Embora minoritários, os árabes cristãos deram algumas figuras famosas, como o egípcio Butros Ghali, que foi secretário-geral das Nações Unidas, Tarek Aziz, antigo ministro dos Negócios Estrangeiros quando Saddam Hussein liderava o Iraque, Hanan Ashrawi, antiga ministra da Educação da Autoridade Palestiniana, ou Amin Maalouf, escritor libanês. A forte tendência para a emigração da comunidade, levou a que na América Latina haja muitos descendentes de árabes cristãos de destaque, como o milionário mexicano Carlos Slim e os antigos presidentes de El Salvador e do Brasil Elias Saca e Michel Temer.
Um dos conflitos que mais afetou a comunidade de árabes cristãos é o israelo-palestiniano, pois hoje menos de 50 mil cristãos vivem na Cisjordânia e em Gaza, apesar da tradição cristã ser ainda muito forte em cidades como Belém, onde está a Basílica da Natividade. Em Israel, onde dois milhões de árabes vivem juntamente com oito milhões de judeus, calcula-se que haja cerca de 150 mil cristãos. Na cidade de Nazaré são um terço da população.
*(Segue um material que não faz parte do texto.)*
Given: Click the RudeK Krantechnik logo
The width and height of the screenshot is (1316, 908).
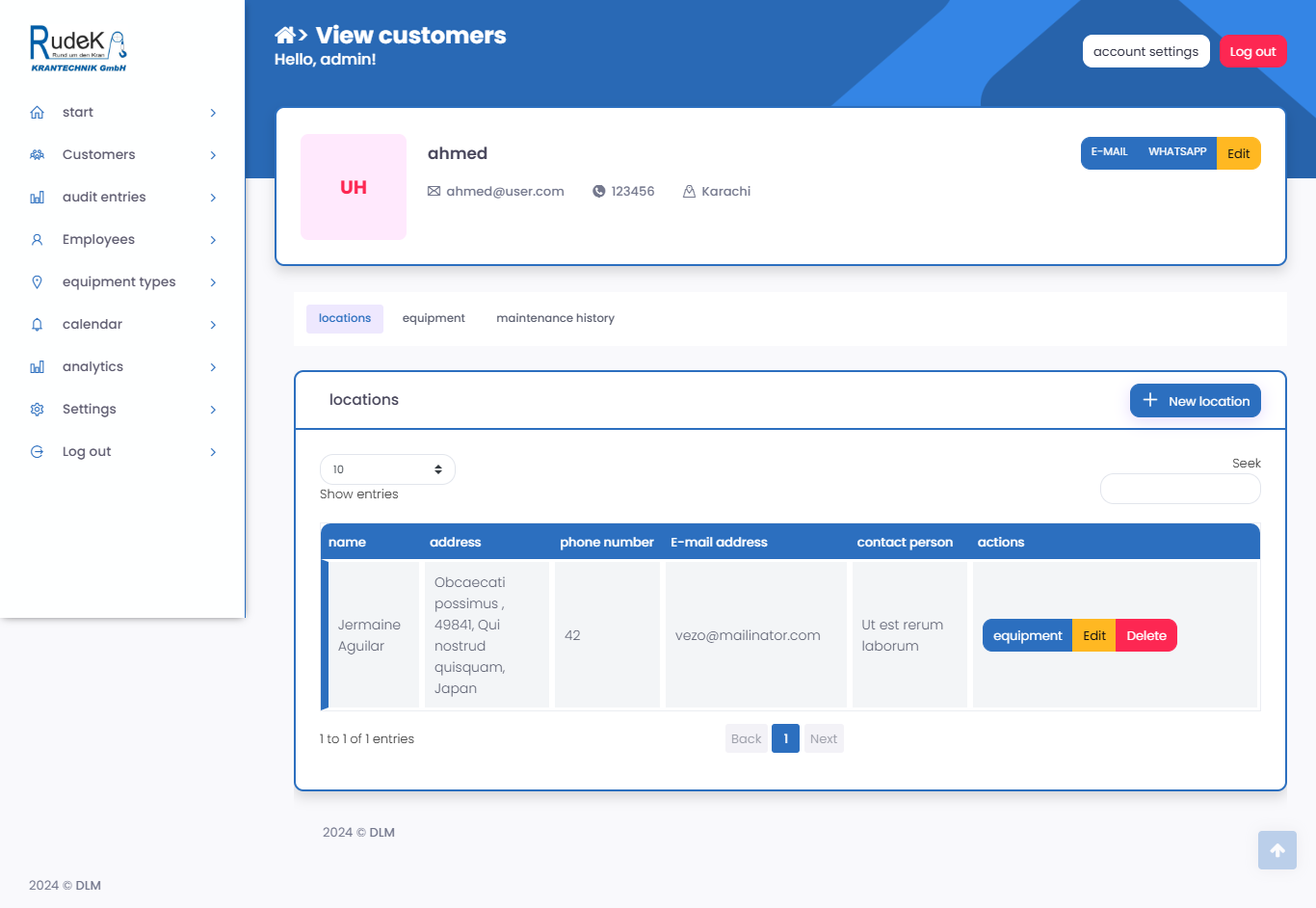Looking at the screenshot, I should (79, 49).
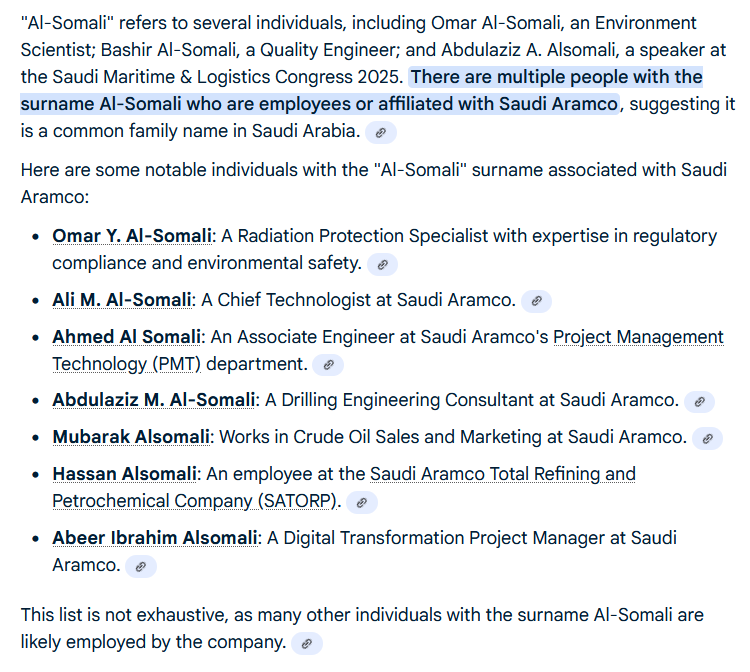
Task: Click the Mubarak Alsomali name link
Action: point(131,436)
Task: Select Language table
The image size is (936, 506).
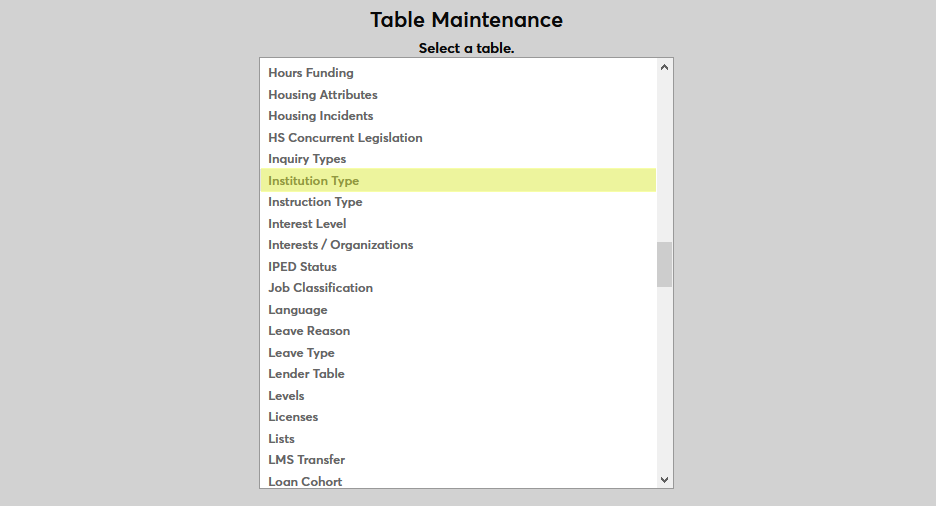Action: click(297, 310)
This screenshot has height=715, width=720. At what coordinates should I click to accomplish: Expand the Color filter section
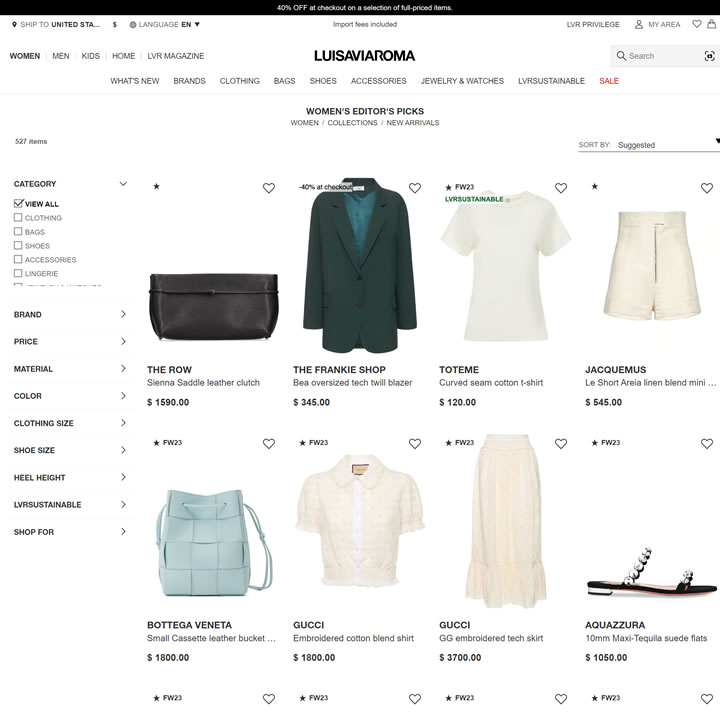click(x=70, y=396)
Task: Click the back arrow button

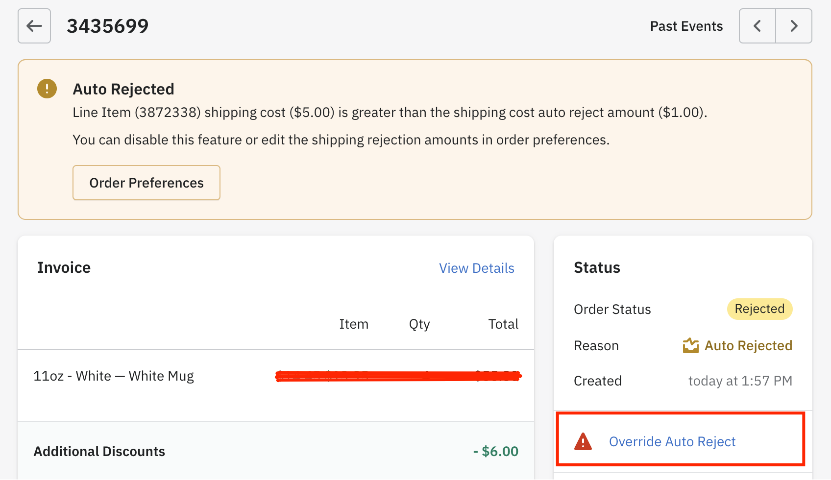Action: pos(35,26)
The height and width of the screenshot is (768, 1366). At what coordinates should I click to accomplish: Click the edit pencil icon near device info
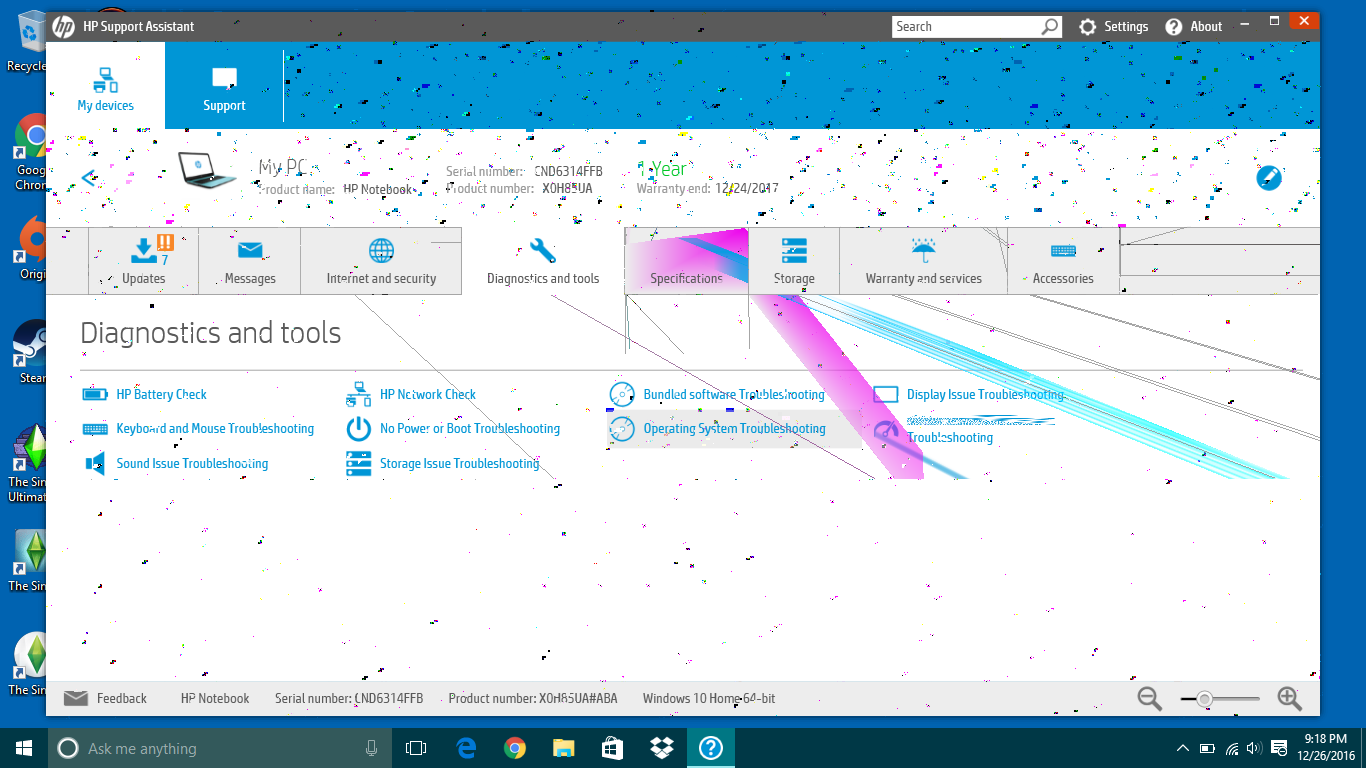point(1269,178)
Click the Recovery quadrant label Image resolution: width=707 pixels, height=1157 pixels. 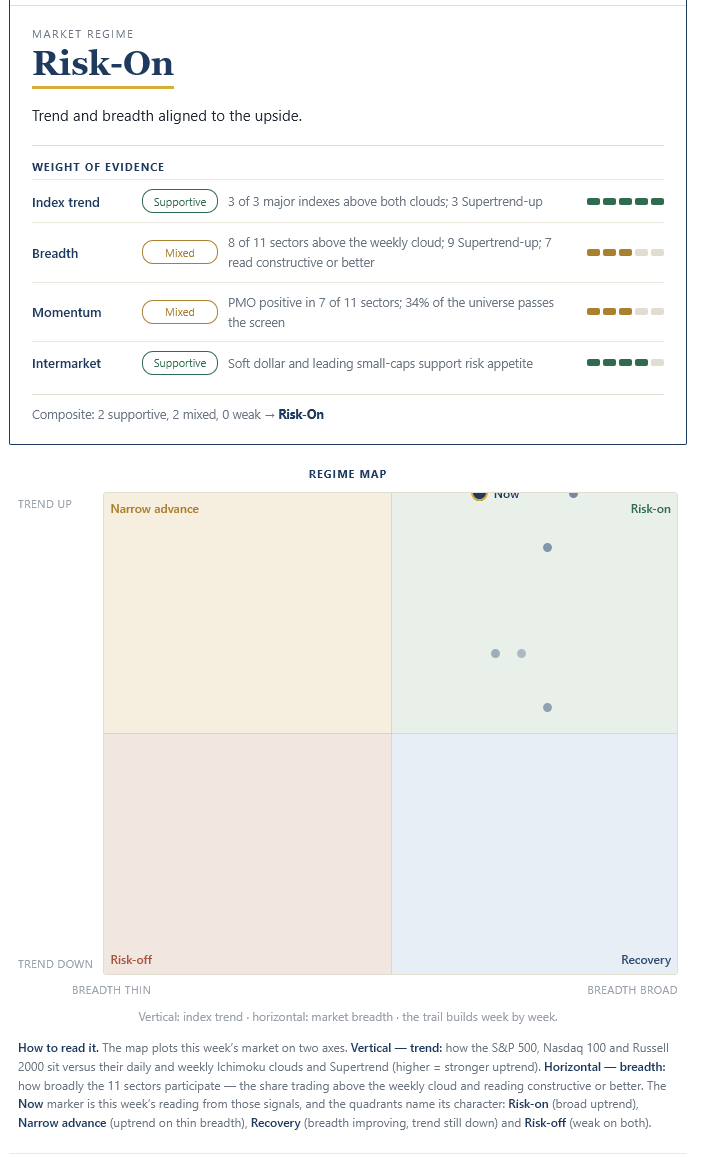point(646,959)
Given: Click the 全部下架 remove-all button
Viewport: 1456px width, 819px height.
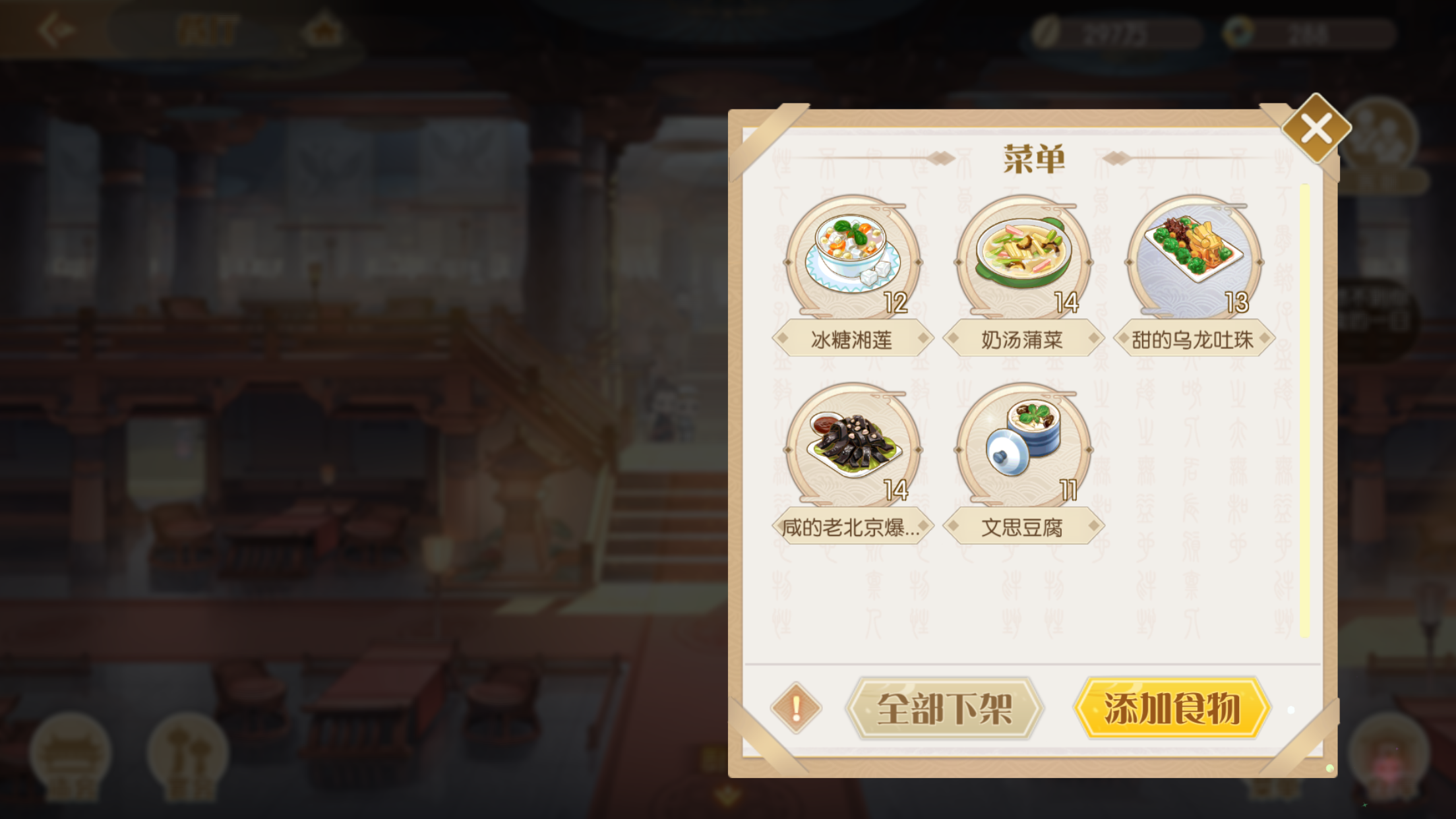Looking at the screenshot, I should (x=944, y=708).
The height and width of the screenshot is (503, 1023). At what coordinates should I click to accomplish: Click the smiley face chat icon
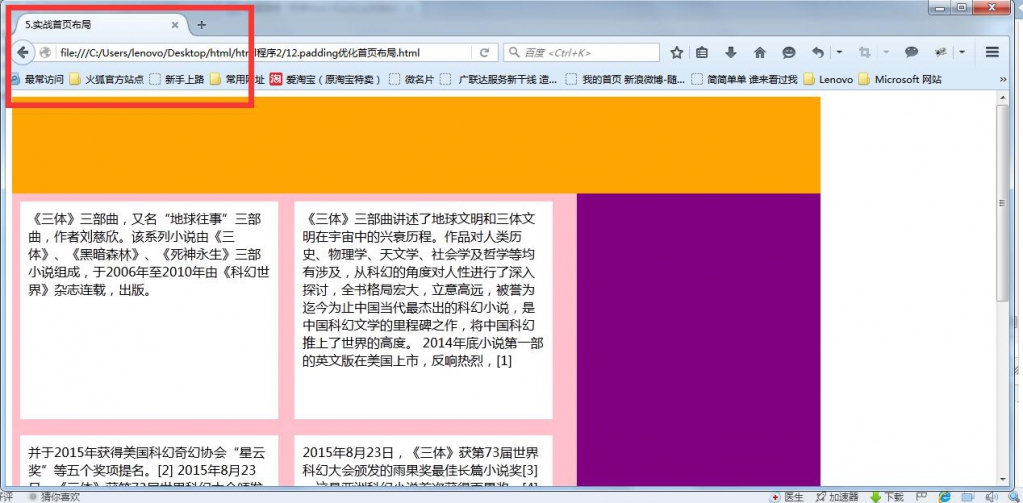(789, 53)
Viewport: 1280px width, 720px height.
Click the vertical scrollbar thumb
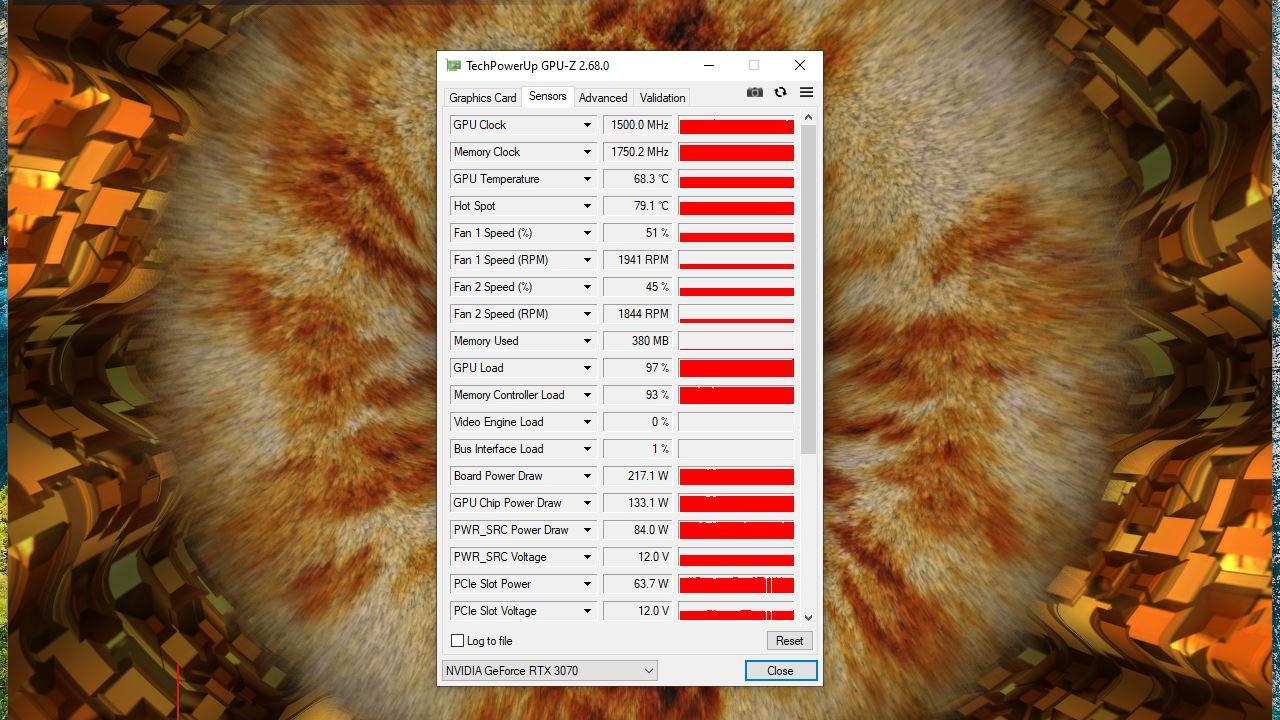808,290
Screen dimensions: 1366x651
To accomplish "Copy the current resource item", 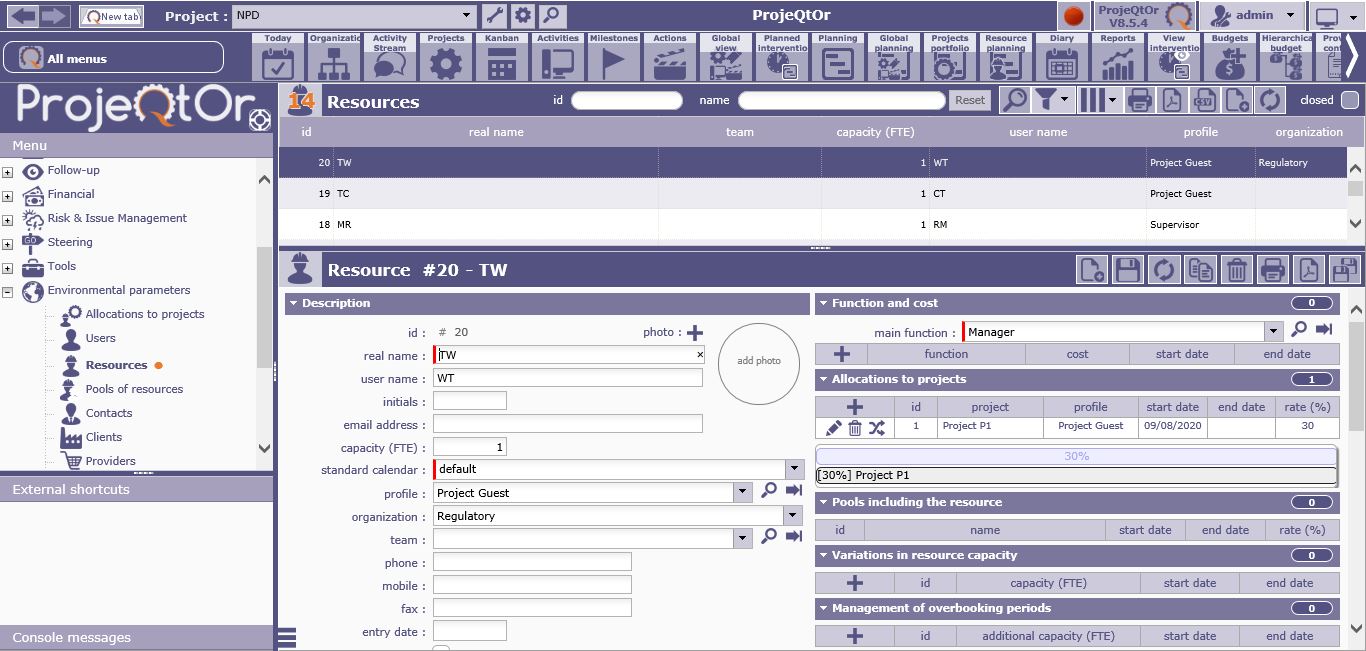I will pos(1200,270).
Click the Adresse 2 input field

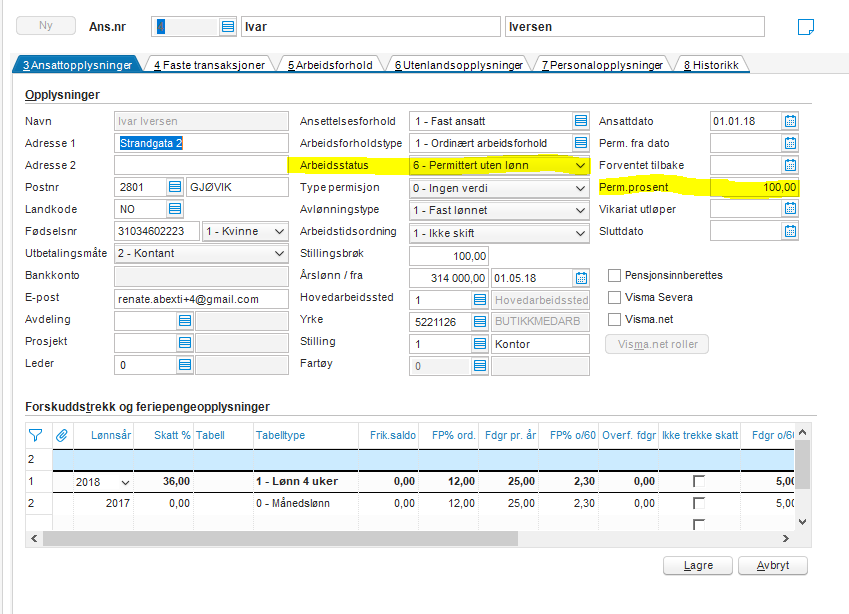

A 11 de dezembro de 2024, três dias depois da queda de Assad (que se refugiou na Rússia), o Papa fez um apelo à coexistência na Síria: “Rezo para que o povo sírio possa viver em paz e segurança na sua amada terra e que as diferentes religiões possam caminhar juntas em amizade e respeito mútuo pelo bem daquela nação afligida por tantos anos de guerra”. A incerteza continua, porém, e os cristãos sírios pouco podem fazer senão esperar que os novos governantes mostrem alguma sabedoria.
Aquando da visita de Francisco ao Iraque em 2021, um autor de vários livros sobre os cristãos do Médio Oriente, o historiador francês Jean-François Colosimo, deu uma entrevista ao jornal Le Monde a relembrar “que nós vemos o cristianismo como uma religião ocidental, pois foi na Europa que se desenvolveu. Mas na sua origem o cristianismo é uma religião do Médio Oriente. Os cristãos do Médio Oriente não são os irmãos pequenos perdidos na outra costa do Mediterrâneo, são sim os irmãos mais velhos dos cristãos do resto do mundo. Eles atestam da permanência do Evangelho não somente no seu berço, a Terra Santa, mas também no território geográfico onde se desenvolveu a comunidade cristã primitiva: do Egito – com Alexandria, cidade de São Marcos – ao mundo semítico que se estende para a Mesopotâmia e para o Crescente fértil, dominado pela cidade de Antioquia – onde, segundo os Atos dos Apóstolos, os cristãos foram pela primeira vez chamados de cristãos”.